3.0 Visualize the data

If you use the subset_forcing data will need to be read in first using the read_pfb function. If you use get_numpy the data are already available as a numpy array.

3.1 loading and visualizing data that was written out using the subset_forcing function

Here we use the read_pfb function from PFTools to read the subset data in and plot it.

First, we pick a location in the chosen HUC (“14050002”) and calculate the corresponding grid point for that location using the hf.to_ij function (API here).
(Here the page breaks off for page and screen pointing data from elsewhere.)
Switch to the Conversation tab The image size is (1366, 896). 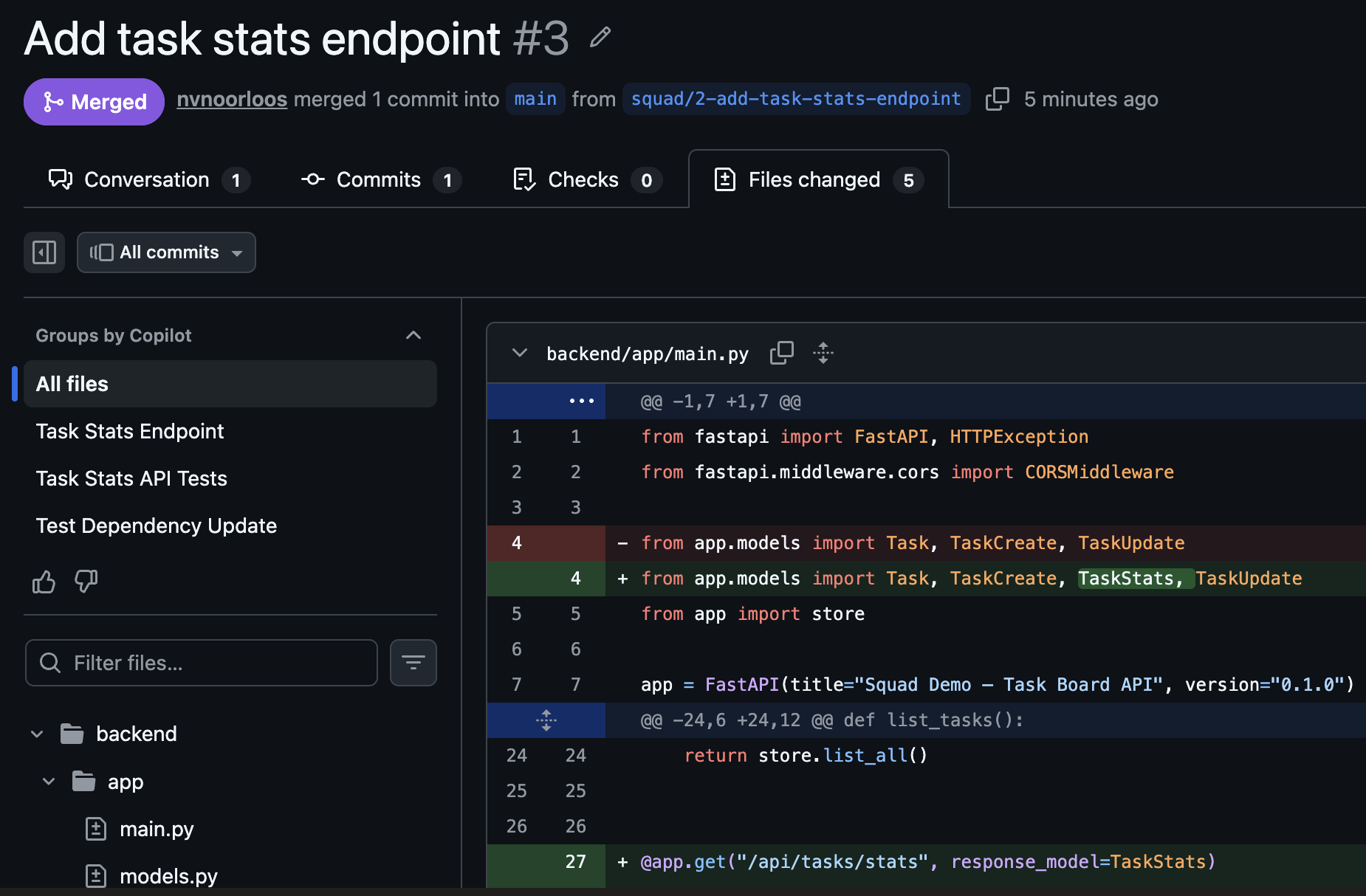[148, 180]
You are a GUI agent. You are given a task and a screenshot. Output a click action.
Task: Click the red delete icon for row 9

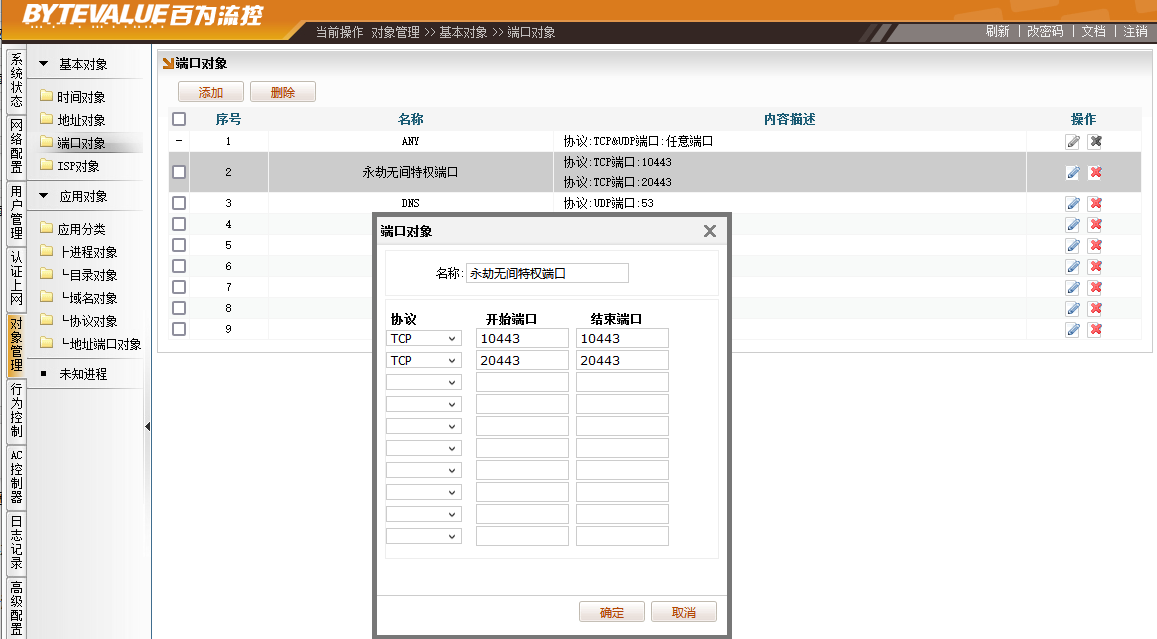tap(1095, 329)
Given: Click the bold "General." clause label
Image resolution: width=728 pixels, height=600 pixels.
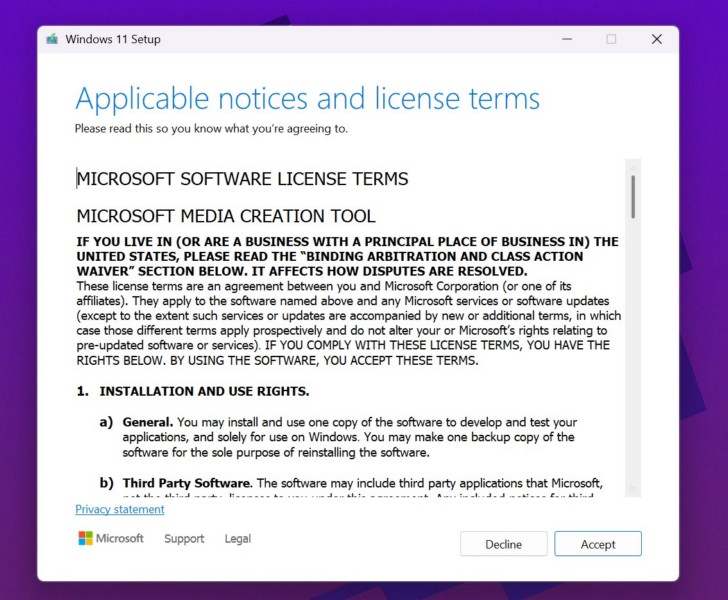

We can then calculate the indices for that point in our subset data array, by subtracting the grid indices of the lower left corner:

# our location in the HUC
lat, lon = 40.07, -108.89
grid_i, grid_j = hf.to_ij("conus2", lat, lon)
print("grid indices grid_i, grid_j:", grid_i, grid_j)
# remember that our grid bounds for the HUC (that we calculated above) were: (imin, jmin, imax, jmax) = (1225, 1738, 1347, 1811)
# so i, j = grid_i - imin, grid_j - jmin
i, j = grid_i - 1225, grid_j - 1738
print("array indices i, j:", i, j)
grid indices grid_i, grid_j: 1230 1749
array indices i, j: 5 11
# Now we can concatenate all data for that point into a single array:
temp_data = np.array([])
for filepath in filepaths['air_temp']:
    data = read_pfb(filepath).squeeze()
    # select the (i, j) point calculated above:
    point_data = data[:, i, j]
    temp_data = np.concatenate((temp_data, point_data))
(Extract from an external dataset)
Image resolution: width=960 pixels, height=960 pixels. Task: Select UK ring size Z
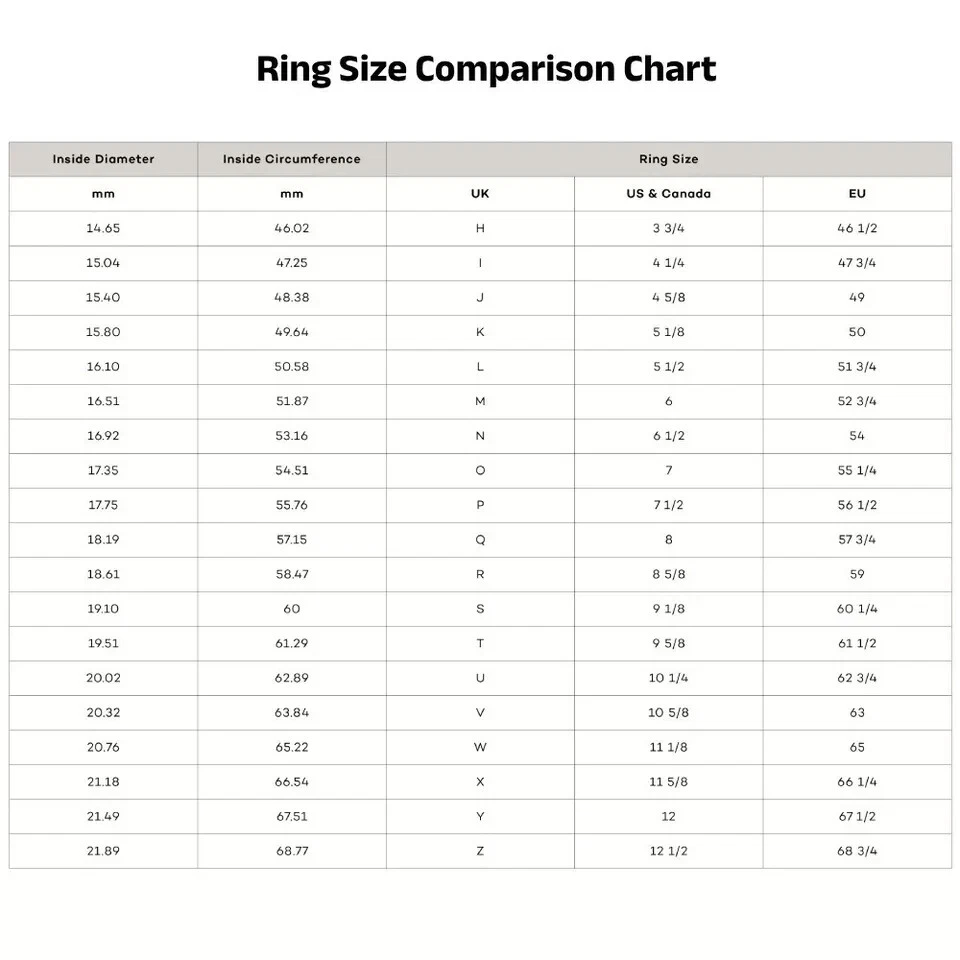pyautogui.click(x=480, y=851)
plt.plot(temp_data, label='air temperature')
plt.xlabel('Time [hr]')  
plt.ylabel('Temp [K]')  
plt.legend()
plt.show()
../_images/d111194d724e05e41bb90409ea11dff49dc9c83ed4472e02b025932f12b769ce.png

Alternatively, if we wanted to plot a forcing variable over the whole bounding box as a snapshot in time, we could do the following:

# here we are choosing the first day at noon for the temperature data
filename = filepaths["air_temp"][0]
data = read_pfb(filename)
plt.imshow(data[12, :, :], cmap="Reds", origin='lower')
plt.title("air temperature")
plt.colorbar()
<matplotlib.colorbar.Colorbar at 0x14a1b85a5550>
../_images/918865319457a7e093f1fabf78b58afef9ec9df0fe244ca3caa8b619acae52c8.png

3.2 Visualize data that was subset using gridded.get_numpy

Here we just visualize directly from the dataframe that was created in section 2.2. Note that you can also visualize your data from the numpy arrays directly and don’t need to convert to a dataframe if you don’t want to.

plt.plot(forcing_df['Temp [K]'], label='Temp [K]')
plt.xlabel('Time [hr]')  
plt.ylabel('Temp [K]')  
plt.legend()
plt.show()
../_images/b36a4016bc5d02bb526f5d5f3b780ed4d2679e322b9586fc6f1171512e34aec0.png

4. Cite the data sources

Please make sure to cite all data sources that you use. We will use the get_citations function, which takes as an argument a dataset name and returns citation information about that dataset:

hf.get_citations("CW3E")
'Meteorological Forcing Data for Conus2 Grid\n  Source: https://cw3e.ucsd.edu\n'